Aussi, la plupart des élèves ont besoin de temps pour assumer pleinement les facettes de leur personnage, ces mêmes facettes qu'ils ont tendance à dissimuler dans la vraie vie. La colère, la tristesse, l’envie, l’impatience, voire même la joie, la fierté, l’excitation.
« Sur scène tu as le droit de montrer toutes les émotions que tu veux, du moment que tu restes authentique. » Dès que les élèves acceptent de jouer avec ce qu’ils auraient tendance à enfouir en eux, ils ont le choix entre deux techniques. Soit ils exagèrent au maximum l’émotion, soit ils choisissent son contraire. Le clown se retrouve ainsi à rire de lui-même avec le public. « C’est comme ça que les apprentis-clowns apprennent à prendre du recul sur eux-mêmes et à relativiser leurs erreurs. »
C’est sa carrière de clown qui a permis à Romain de se libérer du complexe qu’il entretenait par rapport à son père depuis sa jeunesse. Il s’était toujours réfugié dans le rôle du garçon timide afin de s’éloigner du côté charmeur, extraverti de son père. Grâce à sa nouvelle identité, il a enfin pu dévoiler toutes les facettes de sa personnalité.
Sauver des vies et combattre des dragons - John, Data-Analyst, 33 ans
John ajuste son bandeau et attrape son épée. Il s’élance sur le chemin de pierre qui traverse la forêt. Des ennemis rôdent autour de lui. Il sait exactement ce qui l’attend : il doit tuer le dragon s’il ne veut pas être sa prochaine victime…

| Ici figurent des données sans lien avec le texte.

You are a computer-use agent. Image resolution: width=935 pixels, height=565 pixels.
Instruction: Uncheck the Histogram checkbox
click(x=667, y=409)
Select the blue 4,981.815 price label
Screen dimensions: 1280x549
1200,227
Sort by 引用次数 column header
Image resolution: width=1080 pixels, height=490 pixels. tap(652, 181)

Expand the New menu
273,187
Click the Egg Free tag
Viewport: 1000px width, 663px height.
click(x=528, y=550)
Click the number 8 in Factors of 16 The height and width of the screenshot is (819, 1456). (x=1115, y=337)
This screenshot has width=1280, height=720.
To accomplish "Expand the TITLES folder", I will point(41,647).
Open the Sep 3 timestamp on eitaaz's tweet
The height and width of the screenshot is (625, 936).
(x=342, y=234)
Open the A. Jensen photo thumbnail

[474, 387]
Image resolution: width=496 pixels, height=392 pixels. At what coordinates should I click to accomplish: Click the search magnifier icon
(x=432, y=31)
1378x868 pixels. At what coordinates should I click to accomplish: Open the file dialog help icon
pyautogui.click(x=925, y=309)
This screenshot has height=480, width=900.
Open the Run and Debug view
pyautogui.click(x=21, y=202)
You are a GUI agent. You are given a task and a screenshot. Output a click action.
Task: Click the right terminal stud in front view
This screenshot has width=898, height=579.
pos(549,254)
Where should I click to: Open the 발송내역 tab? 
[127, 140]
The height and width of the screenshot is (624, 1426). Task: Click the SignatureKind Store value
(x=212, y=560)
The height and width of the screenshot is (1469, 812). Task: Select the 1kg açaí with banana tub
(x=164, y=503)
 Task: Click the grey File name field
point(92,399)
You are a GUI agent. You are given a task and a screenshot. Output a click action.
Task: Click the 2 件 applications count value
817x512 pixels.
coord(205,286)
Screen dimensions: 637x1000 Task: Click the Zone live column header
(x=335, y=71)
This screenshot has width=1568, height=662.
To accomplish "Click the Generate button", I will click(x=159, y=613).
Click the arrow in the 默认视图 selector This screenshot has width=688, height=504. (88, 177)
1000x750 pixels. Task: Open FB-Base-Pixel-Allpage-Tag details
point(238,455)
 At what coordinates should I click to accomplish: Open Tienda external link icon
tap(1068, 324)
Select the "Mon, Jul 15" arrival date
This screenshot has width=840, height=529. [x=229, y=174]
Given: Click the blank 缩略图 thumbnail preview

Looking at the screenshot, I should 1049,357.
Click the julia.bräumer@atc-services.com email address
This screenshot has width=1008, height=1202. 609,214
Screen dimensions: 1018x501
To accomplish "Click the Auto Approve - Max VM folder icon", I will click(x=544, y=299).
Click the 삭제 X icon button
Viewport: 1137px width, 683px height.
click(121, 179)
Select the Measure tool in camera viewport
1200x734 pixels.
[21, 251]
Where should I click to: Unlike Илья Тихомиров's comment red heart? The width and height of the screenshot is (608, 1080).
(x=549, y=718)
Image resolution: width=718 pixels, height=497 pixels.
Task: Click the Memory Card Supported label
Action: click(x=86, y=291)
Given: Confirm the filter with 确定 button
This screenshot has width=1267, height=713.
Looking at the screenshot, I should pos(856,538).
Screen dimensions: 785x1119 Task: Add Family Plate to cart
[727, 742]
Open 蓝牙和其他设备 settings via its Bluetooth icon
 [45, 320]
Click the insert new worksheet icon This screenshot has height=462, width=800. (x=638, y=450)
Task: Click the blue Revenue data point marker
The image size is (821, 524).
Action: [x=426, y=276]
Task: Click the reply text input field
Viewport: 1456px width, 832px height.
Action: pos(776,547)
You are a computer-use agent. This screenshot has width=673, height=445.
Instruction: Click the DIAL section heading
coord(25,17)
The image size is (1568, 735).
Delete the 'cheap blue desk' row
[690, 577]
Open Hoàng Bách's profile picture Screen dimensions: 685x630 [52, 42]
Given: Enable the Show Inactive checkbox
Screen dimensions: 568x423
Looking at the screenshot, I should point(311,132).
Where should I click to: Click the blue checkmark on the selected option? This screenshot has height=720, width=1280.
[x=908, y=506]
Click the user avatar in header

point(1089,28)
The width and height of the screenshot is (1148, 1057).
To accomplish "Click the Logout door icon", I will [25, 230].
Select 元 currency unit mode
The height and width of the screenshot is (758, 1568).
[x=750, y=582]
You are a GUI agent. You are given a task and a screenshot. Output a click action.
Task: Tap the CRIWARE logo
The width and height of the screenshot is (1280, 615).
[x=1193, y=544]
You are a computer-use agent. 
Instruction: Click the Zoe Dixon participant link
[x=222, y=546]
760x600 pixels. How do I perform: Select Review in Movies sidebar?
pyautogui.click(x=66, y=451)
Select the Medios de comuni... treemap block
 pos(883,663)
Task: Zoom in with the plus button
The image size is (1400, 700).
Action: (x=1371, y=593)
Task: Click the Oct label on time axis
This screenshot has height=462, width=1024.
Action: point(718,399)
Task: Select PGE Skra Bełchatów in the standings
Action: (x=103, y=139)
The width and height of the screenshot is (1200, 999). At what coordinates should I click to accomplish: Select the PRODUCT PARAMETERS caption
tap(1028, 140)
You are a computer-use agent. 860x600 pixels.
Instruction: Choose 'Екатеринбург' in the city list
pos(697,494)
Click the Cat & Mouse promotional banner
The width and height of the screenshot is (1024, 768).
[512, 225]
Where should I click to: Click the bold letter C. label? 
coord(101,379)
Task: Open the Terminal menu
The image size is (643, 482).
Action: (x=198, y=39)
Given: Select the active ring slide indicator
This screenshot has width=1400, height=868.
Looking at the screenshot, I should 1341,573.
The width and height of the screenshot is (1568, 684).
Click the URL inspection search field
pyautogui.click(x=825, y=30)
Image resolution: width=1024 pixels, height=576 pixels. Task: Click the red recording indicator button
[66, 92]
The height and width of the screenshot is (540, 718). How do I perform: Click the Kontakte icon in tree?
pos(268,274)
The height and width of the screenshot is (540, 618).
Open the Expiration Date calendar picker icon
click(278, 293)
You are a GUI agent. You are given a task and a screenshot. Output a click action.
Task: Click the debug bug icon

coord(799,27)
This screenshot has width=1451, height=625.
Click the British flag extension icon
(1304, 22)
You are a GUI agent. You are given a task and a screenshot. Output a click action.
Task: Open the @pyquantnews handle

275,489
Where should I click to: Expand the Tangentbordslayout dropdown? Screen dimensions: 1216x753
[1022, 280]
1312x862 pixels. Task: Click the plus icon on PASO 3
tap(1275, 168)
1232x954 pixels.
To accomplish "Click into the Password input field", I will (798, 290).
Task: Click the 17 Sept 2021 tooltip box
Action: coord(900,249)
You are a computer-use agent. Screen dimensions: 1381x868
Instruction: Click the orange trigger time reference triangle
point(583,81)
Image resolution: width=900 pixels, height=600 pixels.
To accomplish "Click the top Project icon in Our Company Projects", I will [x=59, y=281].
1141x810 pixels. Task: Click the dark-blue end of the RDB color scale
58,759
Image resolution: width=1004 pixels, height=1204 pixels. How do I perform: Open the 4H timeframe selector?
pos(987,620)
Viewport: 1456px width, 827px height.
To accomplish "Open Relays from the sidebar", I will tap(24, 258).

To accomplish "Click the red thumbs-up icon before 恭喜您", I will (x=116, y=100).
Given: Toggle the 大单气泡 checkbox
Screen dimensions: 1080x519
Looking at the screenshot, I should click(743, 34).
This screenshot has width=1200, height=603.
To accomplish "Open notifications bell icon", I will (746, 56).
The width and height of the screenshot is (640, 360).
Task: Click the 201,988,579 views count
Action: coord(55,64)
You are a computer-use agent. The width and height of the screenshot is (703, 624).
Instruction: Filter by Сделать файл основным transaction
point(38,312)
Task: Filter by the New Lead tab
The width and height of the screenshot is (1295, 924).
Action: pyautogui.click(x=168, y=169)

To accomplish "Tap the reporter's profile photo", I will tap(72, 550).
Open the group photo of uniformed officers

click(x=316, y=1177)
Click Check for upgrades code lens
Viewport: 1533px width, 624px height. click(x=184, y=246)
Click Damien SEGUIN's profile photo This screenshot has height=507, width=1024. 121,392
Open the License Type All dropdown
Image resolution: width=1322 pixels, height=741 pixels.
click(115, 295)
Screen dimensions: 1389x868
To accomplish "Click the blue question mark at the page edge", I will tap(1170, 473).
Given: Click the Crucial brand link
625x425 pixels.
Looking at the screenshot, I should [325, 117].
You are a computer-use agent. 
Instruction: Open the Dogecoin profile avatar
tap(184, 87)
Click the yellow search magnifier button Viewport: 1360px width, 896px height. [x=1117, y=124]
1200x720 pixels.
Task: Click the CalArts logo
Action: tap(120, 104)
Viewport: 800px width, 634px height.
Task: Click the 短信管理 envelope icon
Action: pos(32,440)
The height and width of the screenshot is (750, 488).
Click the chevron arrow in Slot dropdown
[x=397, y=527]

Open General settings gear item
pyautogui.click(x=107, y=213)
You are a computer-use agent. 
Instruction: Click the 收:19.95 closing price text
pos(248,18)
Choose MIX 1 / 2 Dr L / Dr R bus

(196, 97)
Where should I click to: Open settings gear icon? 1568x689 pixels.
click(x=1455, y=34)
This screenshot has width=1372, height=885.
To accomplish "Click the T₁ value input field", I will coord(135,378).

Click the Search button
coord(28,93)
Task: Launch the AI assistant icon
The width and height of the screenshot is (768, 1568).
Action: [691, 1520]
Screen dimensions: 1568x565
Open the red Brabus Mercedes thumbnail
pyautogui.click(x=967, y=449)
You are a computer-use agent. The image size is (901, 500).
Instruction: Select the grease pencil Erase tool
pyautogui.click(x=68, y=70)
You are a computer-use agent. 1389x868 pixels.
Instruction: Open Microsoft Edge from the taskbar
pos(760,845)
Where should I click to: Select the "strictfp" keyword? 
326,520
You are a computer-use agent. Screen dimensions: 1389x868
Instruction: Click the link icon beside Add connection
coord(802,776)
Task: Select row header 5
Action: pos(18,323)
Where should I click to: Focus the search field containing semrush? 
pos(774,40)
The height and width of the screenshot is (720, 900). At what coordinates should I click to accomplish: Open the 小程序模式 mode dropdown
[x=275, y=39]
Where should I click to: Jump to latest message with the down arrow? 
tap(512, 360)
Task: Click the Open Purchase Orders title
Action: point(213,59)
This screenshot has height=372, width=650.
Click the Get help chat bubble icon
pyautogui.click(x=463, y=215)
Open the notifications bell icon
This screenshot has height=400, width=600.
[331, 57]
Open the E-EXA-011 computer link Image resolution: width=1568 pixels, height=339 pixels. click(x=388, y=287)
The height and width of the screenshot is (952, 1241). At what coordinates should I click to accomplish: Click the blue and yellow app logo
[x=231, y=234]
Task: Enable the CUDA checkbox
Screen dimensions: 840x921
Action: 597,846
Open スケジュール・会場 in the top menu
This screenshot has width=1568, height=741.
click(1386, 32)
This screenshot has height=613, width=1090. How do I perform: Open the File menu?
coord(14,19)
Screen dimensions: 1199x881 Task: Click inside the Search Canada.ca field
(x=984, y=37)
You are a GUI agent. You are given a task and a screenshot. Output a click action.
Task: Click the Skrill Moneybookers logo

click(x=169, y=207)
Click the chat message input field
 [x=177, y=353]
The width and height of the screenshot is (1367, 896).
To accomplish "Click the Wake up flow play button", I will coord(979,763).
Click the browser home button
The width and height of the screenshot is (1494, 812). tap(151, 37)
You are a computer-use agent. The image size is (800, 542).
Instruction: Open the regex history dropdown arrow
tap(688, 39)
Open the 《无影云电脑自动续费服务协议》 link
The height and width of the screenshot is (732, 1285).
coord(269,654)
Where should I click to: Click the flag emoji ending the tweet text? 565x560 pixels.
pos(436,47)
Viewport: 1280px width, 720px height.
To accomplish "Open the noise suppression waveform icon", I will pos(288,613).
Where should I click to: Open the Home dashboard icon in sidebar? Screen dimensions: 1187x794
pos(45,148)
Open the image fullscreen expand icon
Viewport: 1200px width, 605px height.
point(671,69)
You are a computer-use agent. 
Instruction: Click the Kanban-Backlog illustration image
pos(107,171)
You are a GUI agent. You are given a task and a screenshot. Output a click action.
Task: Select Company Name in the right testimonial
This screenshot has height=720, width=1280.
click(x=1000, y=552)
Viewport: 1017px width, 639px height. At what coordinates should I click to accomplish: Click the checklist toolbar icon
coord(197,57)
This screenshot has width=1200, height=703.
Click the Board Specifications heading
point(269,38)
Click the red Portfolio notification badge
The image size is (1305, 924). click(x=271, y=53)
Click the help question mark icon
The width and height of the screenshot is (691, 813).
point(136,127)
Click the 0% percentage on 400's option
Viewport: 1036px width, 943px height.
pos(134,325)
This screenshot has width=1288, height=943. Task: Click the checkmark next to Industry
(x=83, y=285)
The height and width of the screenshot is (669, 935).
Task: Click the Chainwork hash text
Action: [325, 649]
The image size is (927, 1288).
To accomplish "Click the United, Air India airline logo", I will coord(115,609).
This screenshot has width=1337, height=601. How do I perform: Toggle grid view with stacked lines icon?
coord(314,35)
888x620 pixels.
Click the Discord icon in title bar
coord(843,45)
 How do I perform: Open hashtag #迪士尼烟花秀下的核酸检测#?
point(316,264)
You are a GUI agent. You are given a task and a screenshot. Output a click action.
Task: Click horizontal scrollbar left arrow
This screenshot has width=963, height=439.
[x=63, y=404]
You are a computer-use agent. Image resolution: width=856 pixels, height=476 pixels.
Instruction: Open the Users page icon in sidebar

Un extrait du dernier succès fantasy ? Pas du tout. John se bat vraiment contre des dragons, deux fois par mois pour être exact, avec son clan, une LARPing-Team. LARPing signifie Live Action Role Play (Jeu de rôle grandeur nature abrégé « GN », ndlr). Il s’agit d’un jeu de rôle dans lequel les joueurs définissent eux-mêmes les personnages qu’ils incarnent. « Je dirais que c’est un mélange entre du théâtre d’improvisation historique, des combats armés, et un jeu de stratégie. »
Avant toute chose, le Team-Master dessine les contours du jeu. Il peut choisir de partir sur du western comme sur une histoire de vampires, en passant par un scénario d’horreur ou encore de steampunk. Les joueurs se préparent alors plusieurs semaines à l’avance, créant eux-mêmes leurs costumes et les armes qu’ils vont utiliser.
Pour John, le LARPing n’est pas juste un passe-temps, mais la possibilité de se réinventer complètement. « Mon truc c’est plutôt le anti-héros déterminé, que rien n’arrête quand il s’agit d’atteindre son objectif. Il ne tourne pas autour du pot et va droit au but. » Difficile à imaginer à première vue quand on rencontre ce jeune homme sympathique, qui gagne sa vie comme analyste de données pour une association caritative.
« Quand tu joues, il n’y a plus de frontières. Tu peux être qui tu veux, avoir des super pouvoirs et sauver la vie des gens. Tu peux aussi rester toi-même, la différence c’est que tu ne te demandes plus comment tu vas payer ton loyer à la fin du mois ! »
Le LARPing est né dans les années 90 et vient, à l’origine, d’un jeu de société. Il a gagné depuis la quasi totalité des métropoles européennes. Pour beaucoup d’amateurs, le jeu de rôle n’est pas seulement un art ou un espace de développement personnel, il revêt également un caractère politique. « En général, les joueurs sont très tolérants. Les femmes, comme les hommes, se glissent dans la peau de combattants et aucune forme de discrimination n’est admise. »
John sait déjà où il ira tuer son prochain dragon. Ce sera à Dadford, au Royaume-Uni, au prochain LARPing Event « Empire » où il se rendra avec 2000 autres joueurs.